On Nov 12, 2005, at 12:55 AM, Guangyu Wu wrote:

> I could boot lam universe using rsh by “lamboot –v nodes”, but got the
> same error while booting within a PBS job.

If you're in a PBS job and you lamboot with a hostfile, LAM is still
going to use tm and ignore the hostfile unless you specifically disable
the TM boot module. Did you do that?

But other than that, rsh and tm use the same mechanisms to launch
(i.e., communication-wise), so something is odd with your setup if one
works and the other does not, but both are able to actually launch the
lamd's on remote nodes.

> Thanks for your reply!
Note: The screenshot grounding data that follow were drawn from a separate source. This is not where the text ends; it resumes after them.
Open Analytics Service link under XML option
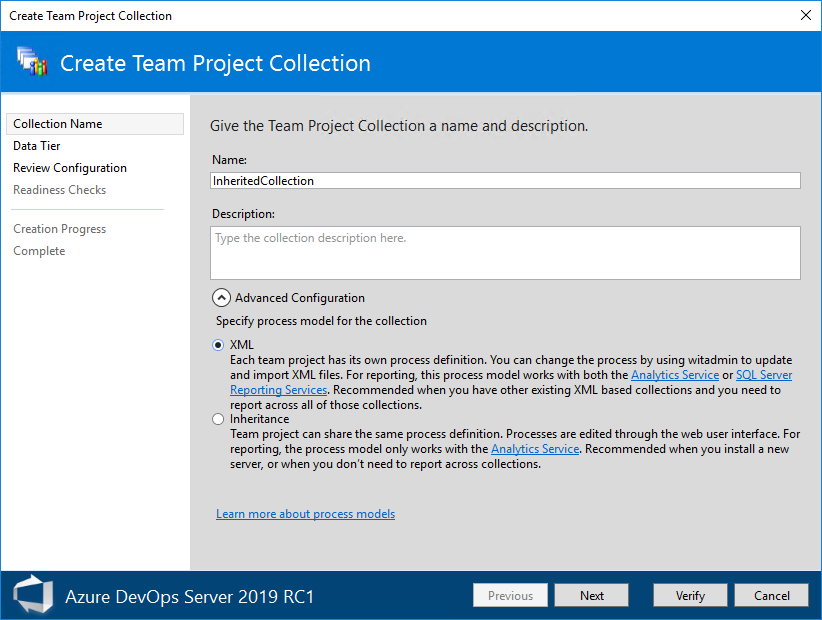Screen dimensions: 822x620 coord(675,375)
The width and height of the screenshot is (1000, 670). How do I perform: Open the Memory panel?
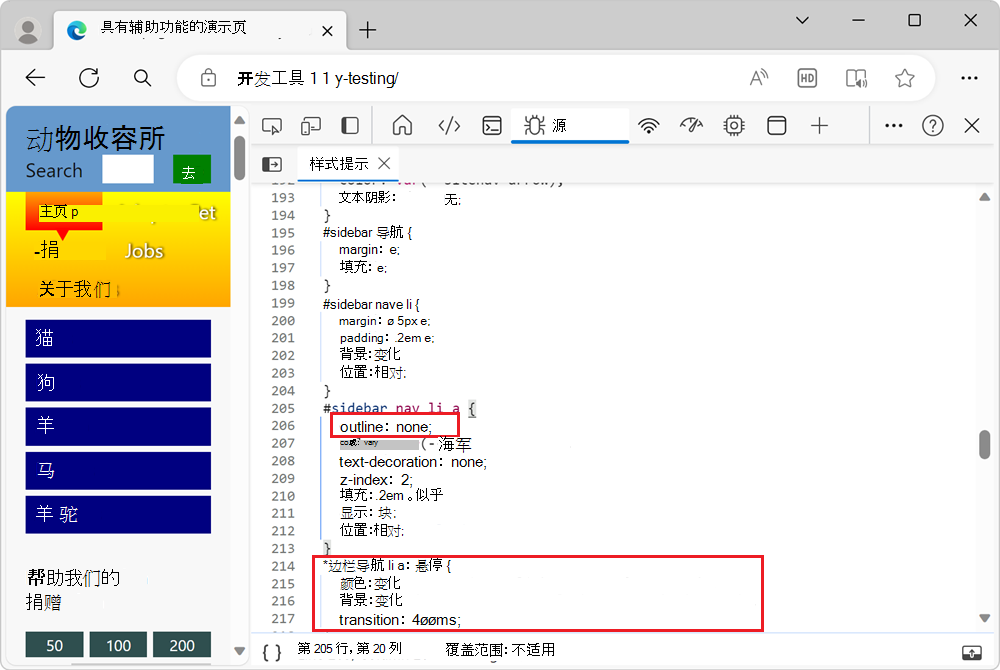point(733,126)
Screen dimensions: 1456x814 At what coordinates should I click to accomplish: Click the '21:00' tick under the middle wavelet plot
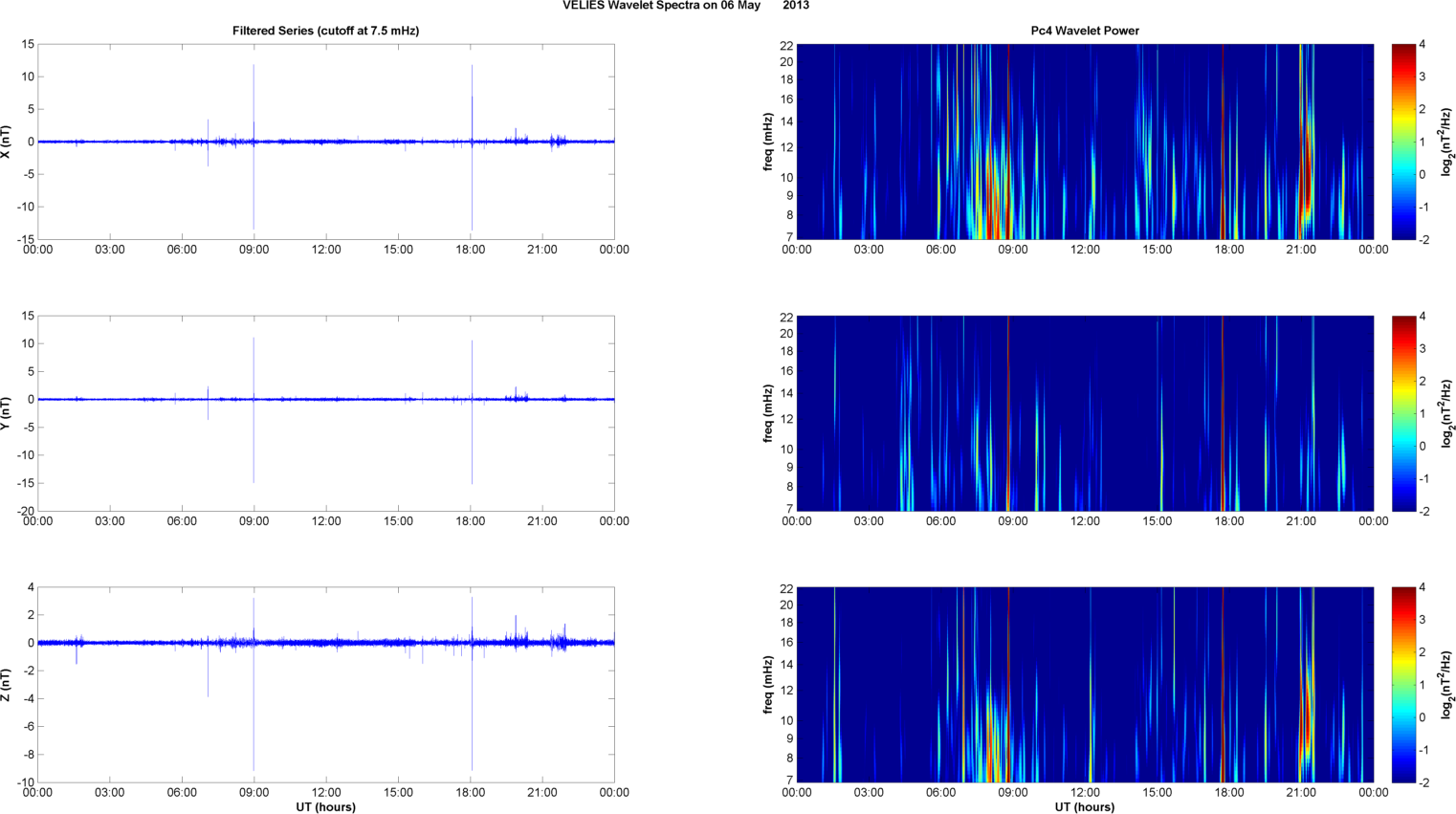tap(1301, 521)
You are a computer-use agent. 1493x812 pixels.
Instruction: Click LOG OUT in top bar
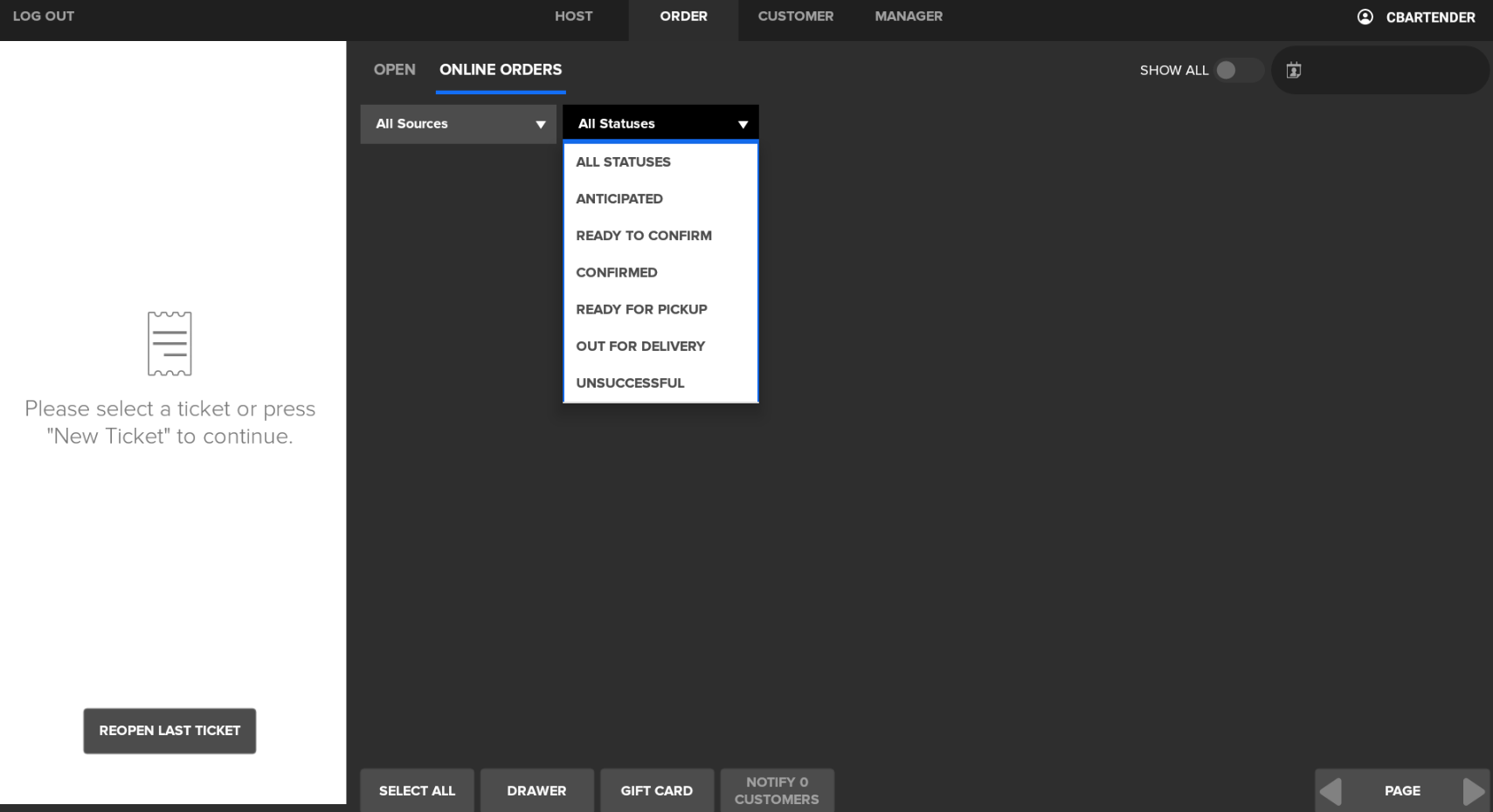coord(44,17)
Now it seems I have compiled lam with TM
> enabled.
> But I got an "The lamboot agent timed out while waiting for the
> newly-booted process "error while booting lam within a PBS job.
> The followingmessage in the .e36 file indicates that lam was trying to
> boot via tm.
> n0<16809> ssi:boot:tm: successfully launched on n2 (linux3)
> Attached please find the job script and error output file.
> I didn’t configure any rsh or ssh between the 3 nodes.
> Please could you have a look inside the file and give me some
> suggestions?

I see from your output:

n0<16809> ssi:boot:base:linear_windowed: finished launching
n0<16809> ssi:boot:base:server: expecting connection from finite list
n0<16809> ssi:boot:base:server: got connection from 192.168.40.81
n0<16809> ssi:boot:base:server: this connection is expected (n0)
n0<16809> ssi:boot:base:server: remote lamd is at 192.168.40.81:32782
n0<16809> ssi:boot:base:server: expecting connection from finite list
n0<16809> ssi:boot:base:server: got connection from 56.145.206.0

So lamboot thinks it launched everything and then it got a callback
from the local lamd and that went fine. But then it got a callback
from 56.145.206.0 -- that seems like a pretty strange IP address.
Since you're using 192.168 kinds of addresses, I'm surprised that a
non-private address is calling back, and I'm also surprised that it's a
.0 address. Are you sure that your network setup is correct?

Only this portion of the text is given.